さいたま市浦和の中小企業の経営パートナー、税理士法人新日本経営です。
消費税の納付は年に1回だけというわけではありません。
前期の消費税額が一定の基準を超えると、中間申告・中間納付の必要性が出てきます。対象事業者には自動的に税務署から納付書が送られてくるこの制度についての基礎知識をお伝えします。
消費税の中間申告・中間納付とは
消費税の中間申告・中間納付は、税金を分割して前払いする制度です。
事業者は事業年度ごとに確定申告をして税金を支払いますが、消費税は一定の消費税額を超えた場合、何度かに分けて納付する制度が定められています。
大きい金額になった時の一括払いによる企業への負担軽減のために設けられました。
国側にとっては税金の徴収漏れが少なくなるメリットがあるといわれています。
送られてきた納付書で納付するだけ?
対象の事業者には納付時期にあわせて、納税額が印字された納付書が税務署から送られてきます。
この納付書で税金を納めた時点で、消費税の中間申告をおこなったものとみなされます。
納付書とあわせて申告書も同封されているかもしれませんが、税額の計算方式によっては別途申告が必要になる場合があるためです。
その点は後述します。
対象企業どう決まる?
消費税の中間申告・中間納付が対象となる企業は、前事業年度における消費税の年税額が48万円(国税のみ)を超える企業です。
国税のみというのは地方消費税の分は除いた税額のことなので、地方消費税は中間納付の条件には含まれません。
中間申告・中間納付の回数
前事業年度の年税額によって変わることは納付回数です。
以下の表をご参照ください。
前事業年度の消費税額(国税のみ) | 確定申告 | 中間申告 |
48万円以下 | 1回 | 0回 |
48万円超~400万円以下 | 1回 | 1回 |
400万円超~4,800万円以下 | 1回 | 3回 |
4,800万円超 | 1回 | 11回 |
48万円以下の事業者は対象にはならず、確定申告時に一括払いとなります。

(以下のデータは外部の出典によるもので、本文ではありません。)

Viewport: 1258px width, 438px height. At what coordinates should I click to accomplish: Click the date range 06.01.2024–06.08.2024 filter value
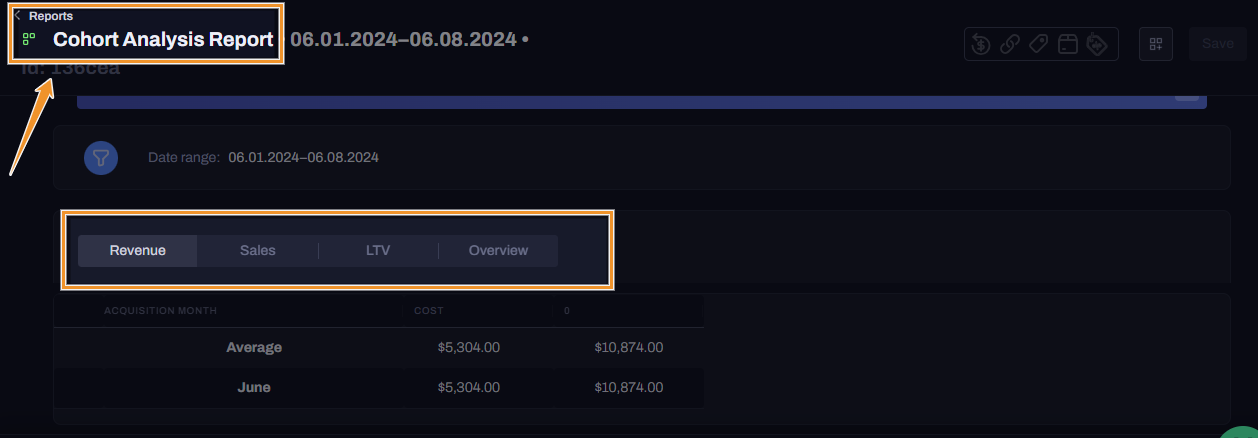coord(303,158)
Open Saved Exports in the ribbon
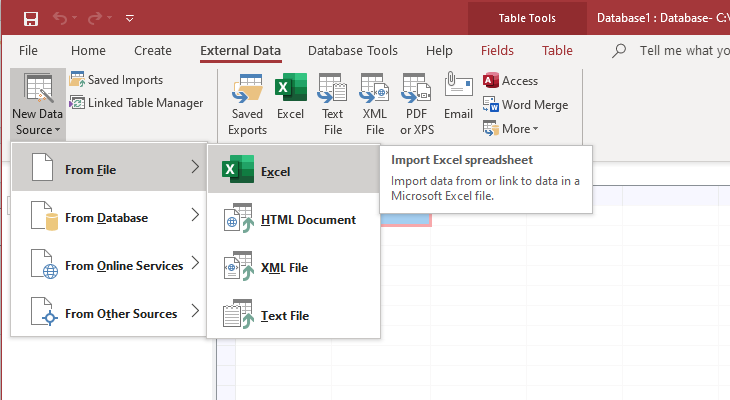This screenshot has width=730, height=400. pos(247,105)

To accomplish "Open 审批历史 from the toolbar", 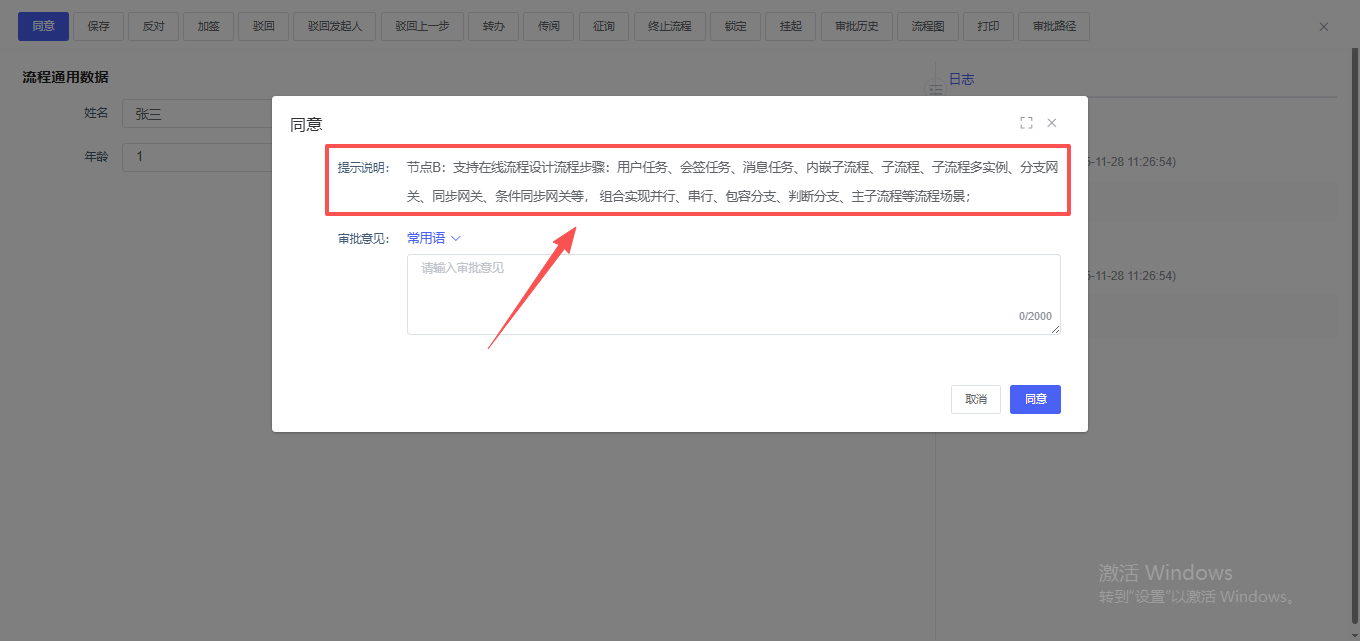I will [x=856, y=26].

消費税額が48万円を超える企業から税額によって回数が定められています。
この回数は事業者の希望や都合によって変更することはできません。回数だけでなく、一括払いへの変更や納付時期の間隔変更なども同様に変更はできません。
計算方式は2種類
中間申告の税額計算方式は2つの方法があります。
予定申告方式
手間がかからない基本的な方法で、税務署から送られてきた納付書に印字された税額を納付する方法です。
つまり、同封されている申告書を使用することはありません。
仮決算方式
決算とほぼ同じ方式なので、手間はかかりますが、資金繰りの問題で検討する場合もあるのが仮決算方式です。
中間申告の対象期間を1事業年度みなし、仮決算で消費税額を計算します。
前期に比べて業績が著しく悪化して納税資金が苦しい場合などに採用される計算方式で、利用するケースは少ないです。
ただ、仮決算で中間納付の税額がおさえられたとしても、最終的な確定申告では調整され、予定申告方式と税額は変わらなくなります。
仮決算方式は中間申告時期の業績に応じて、よく検討をしましょう。
中間申告・中間納付で気を付けること
注意点をお伝えします。
納税資金の用意
中間納付があることを知らなかった場合は突然、納付書が届いて納税資金が工面できないケースがあります。
前期の消費税額によっては中間納付があることを忘れずに、あらかじめ納税資金を準備しておく必要があります。
無申告加算税はかからないが延滞税はかかる
納付書の金額を納付した時点で申告をしたとみなされる消費税の中間申告ですが、納付をしなかった場合のペナルティは、延滞税がかかります。
無申告加算税は課せられないのは、消費税法第44条の規定で中間申告書の提出があったものとみなされるからです。
(参考:消費税法第44条) (中間申告書の提出がない場合の特例) 第四十四条 中間申告書を提出すべき事業者がその中間申告書をその提出期限までに提出しなかつた場合(第四十二条第十一項の規定の適用を受ける場合を除く。)には、その事業者については、その提出期限において、税務署長に同条第一項各号、第四項各号又は第六項各号に掲げる事項を記載した中間申告書の提出があつたものとみなす。 |
まとめ
消費税の中間納付は、資金繰りへの影響を考慮しなければなりません。
知らなかった、とならないよう中間納付の対象となるのか、その場合の納付回数は何回なのか、など把握しておく必要があります。
消費税は複雑な仕組みが多く、今後インボイス制度の導入でさらに煩雑になるでしょう。
顧問税理士に相談をしながら、対策を立てるようにしてください。